Esse personagem perdido, sem rumo, que busca no sexo uma forma de preencher seu vazio existencial, se encontra em “Era uma Vez Eu, Verônica”, agora na pele de uma personagem feminina. Apesar de não haver uma crítica direta ao urbanismo de Recife, é a cidade que lhe empresta uma bela paisagem gigantesca onde Verônica se agarra ao pai, e ao mundo fechado de sua casa. O filme é guiado pela intensidade das paixões da personagem, seu desejo de sexo sem amor, sua incapacidade de exercer a medicina, onde desconhece os sintomas claros da depressão em seus pacientes, da mesma forma que desconhece em si. É desse estado patológico que nasce seu estado patêmico, sua alma melancólica guia a narrativa e todo o enredo do filme. É essa melancolia que liga Verônica a Dirceu, pelo mesmo modo suicida de agir, do filme “Boa Sorte, meu Amor”.

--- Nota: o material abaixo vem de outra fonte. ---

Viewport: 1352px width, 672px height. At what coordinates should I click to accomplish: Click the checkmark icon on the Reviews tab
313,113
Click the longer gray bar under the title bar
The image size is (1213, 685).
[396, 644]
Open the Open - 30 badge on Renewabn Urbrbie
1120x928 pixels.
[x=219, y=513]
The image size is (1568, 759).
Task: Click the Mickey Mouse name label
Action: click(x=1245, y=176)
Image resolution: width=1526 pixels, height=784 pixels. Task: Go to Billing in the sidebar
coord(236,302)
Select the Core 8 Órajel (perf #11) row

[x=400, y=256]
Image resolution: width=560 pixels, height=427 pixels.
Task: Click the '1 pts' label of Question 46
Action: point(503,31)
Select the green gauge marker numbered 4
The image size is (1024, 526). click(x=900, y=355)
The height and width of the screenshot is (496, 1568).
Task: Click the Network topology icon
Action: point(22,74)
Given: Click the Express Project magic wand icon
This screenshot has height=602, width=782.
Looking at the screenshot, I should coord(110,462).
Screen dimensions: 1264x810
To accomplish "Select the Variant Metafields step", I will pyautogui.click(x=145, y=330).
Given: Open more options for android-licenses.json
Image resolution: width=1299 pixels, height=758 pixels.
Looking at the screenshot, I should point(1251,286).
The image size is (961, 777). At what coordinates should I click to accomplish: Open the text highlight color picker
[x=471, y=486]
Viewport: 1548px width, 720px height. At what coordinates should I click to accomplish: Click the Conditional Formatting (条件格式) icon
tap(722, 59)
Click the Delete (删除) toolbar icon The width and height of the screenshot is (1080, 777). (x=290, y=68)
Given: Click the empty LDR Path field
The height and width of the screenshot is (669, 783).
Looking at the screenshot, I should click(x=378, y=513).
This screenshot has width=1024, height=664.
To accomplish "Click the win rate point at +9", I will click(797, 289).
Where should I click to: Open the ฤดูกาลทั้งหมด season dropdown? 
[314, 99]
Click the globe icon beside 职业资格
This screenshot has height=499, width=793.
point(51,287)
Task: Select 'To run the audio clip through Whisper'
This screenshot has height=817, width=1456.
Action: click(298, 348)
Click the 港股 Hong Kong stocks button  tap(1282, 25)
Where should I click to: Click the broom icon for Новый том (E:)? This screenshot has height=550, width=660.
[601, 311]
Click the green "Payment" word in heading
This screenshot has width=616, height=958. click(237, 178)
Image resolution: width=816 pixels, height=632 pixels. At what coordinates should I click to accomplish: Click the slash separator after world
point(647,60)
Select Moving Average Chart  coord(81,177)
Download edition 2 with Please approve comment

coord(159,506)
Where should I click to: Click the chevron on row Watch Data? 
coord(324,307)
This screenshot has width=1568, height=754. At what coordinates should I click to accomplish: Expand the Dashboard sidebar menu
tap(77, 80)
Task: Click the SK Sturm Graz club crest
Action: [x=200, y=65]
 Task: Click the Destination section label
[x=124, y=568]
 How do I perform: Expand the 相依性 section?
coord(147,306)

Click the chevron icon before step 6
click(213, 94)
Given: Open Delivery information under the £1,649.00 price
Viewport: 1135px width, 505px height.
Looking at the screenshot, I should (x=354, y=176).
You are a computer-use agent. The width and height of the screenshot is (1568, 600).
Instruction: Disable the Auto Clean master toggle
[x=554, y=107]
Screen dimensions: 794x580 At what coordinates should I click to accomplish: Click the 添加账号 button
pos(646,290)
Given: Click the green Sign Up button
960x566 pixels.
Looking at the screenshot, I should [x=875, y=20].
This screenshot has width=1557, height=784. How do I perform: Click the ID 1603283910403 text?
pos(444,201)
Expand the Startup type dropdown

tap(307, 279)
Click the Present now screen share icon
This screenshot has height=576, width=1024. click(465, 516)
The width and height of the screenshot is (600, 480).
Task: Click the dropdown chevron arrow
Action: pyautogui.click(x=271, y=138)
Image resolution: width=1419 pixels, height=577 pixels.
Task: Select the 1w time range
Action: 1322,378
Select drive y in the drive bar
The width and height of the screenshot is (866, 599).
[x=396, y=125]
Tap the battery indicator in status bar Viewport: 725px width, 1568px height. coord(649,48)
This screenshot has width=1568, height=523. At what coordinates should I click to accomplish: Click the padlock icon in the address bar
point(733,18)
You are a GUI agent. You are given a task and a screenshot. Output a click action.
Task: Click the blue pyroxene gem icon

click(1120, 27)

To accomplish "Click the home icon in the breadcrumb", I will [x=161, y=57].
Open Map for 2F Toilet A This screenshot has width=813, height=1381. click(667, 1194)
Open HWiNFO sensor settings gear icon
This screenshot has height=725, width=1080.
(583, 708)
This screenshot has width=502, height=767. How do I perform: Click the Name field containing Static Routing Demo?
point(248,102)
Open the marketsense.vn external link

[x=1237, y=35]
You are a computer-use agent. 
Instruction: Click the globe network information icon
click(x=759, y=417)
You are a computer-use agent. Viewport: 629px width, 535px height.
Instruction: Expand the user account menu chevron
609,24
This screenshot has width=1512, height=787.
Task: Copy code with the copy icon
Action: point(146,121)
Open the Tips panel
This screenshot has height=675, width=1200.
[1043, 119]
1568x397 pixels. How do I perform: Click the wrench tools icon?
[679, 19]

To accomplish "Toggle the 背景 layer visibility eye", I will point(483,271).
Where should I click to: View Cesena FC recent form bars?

Em “O Som ao Redor”, a relação com o passado dos usineiros toma forma mais forte, e se torna a estrutura da construção dramática, ao colocar em uma mesma rua, que pertence a um senhor como herança dos tempos ricos das usinas, todos os personagens que constroem a narrativa. Eles vivem nesta rua, onde o interior das casas se relaciona com o mundo externo, gerando, por outro lado, a ação dramática nesta relação. Mais uma vez, o tema urbano ganha contexto no lado existencial de seus personagens, tanto na dona de casa enfadonha, que reanima seus dias fumando maconha, ao vigia de voz mansa, como se tivesse o mesmo nível existencial decadente dos que moram naquelas casas. Em todos esses filmes, o emocional e o existencial se confundem, numa abordagem marcante de cinema autoral.
Além desses três filmes, o cinema pernambucano já conta com mais um, de um diretor estreante, “Eles Voltam”, de Marcelo Lordello, um filme feito com um orçamento de curta-metragem. É um grande filme exatamente porque se sustenta no sensorial de uma personagem, uma garota de 12 anos. Tanto que o roadmovie, que relata a trajetória de uma pré-adolescente sem rumo, que passa por lugares estranhos a ela, como um acampamento dos “sem terras”, reverte a ordem deste tipo de filme. Não é a menina que passa pelos lugares, mas os lugares que passam por ela. Sua personagem vive imersa em si, não se molda aos acontecimentos. E é exatamente por se sustentar em seus personagens, que esse boom de qualidade do cinema pernambucano está despontando neste momento, angariando prêmios e admiração.
E mais dois filmes estão em andamento em Pernambuco. Pouco sabemos sobre seus conteúdos, mas conhecemos a linha criativa de seus realizadores. Está em finalização o primeiro filme do roteirista de Cláudio Assis, Hilton Lacerda, “Tatuagem”, que anuncia mexer com o mundo louco dos anos 70, e “A Eternidade”, de Camilo Cavalcante, que promete apostar na estética, tendo como fonte um curta-metragem muito premiado e que tem o mesmo nome do longa. A mídia aponta esse boom cinematográfico devido aos recursos que o governo pernambucano investe na cultura, chegando a mais de R$ 11 milhões em 2011. Pensar que esse boom do cinema pernambucano seria apenas pela quantidade de filmes produzidos seria não ver que o verdadeiro motivo do sucesso do cinema que essa moçada está fazendo vem do desejo de falar sobre seu próprio mundo, o aparente, dos prédios de Recife, e o existencialismo tropical de seus personagens.
Por Hermes Leal, escritor e documentarista, mestre em Cinema pela ECA/USP, doutorando em Semiótica também na USP, e autor do romance “Faca na Garganta” e da biografia “O Enigma do Cel. Fawcett”, entre outros livros.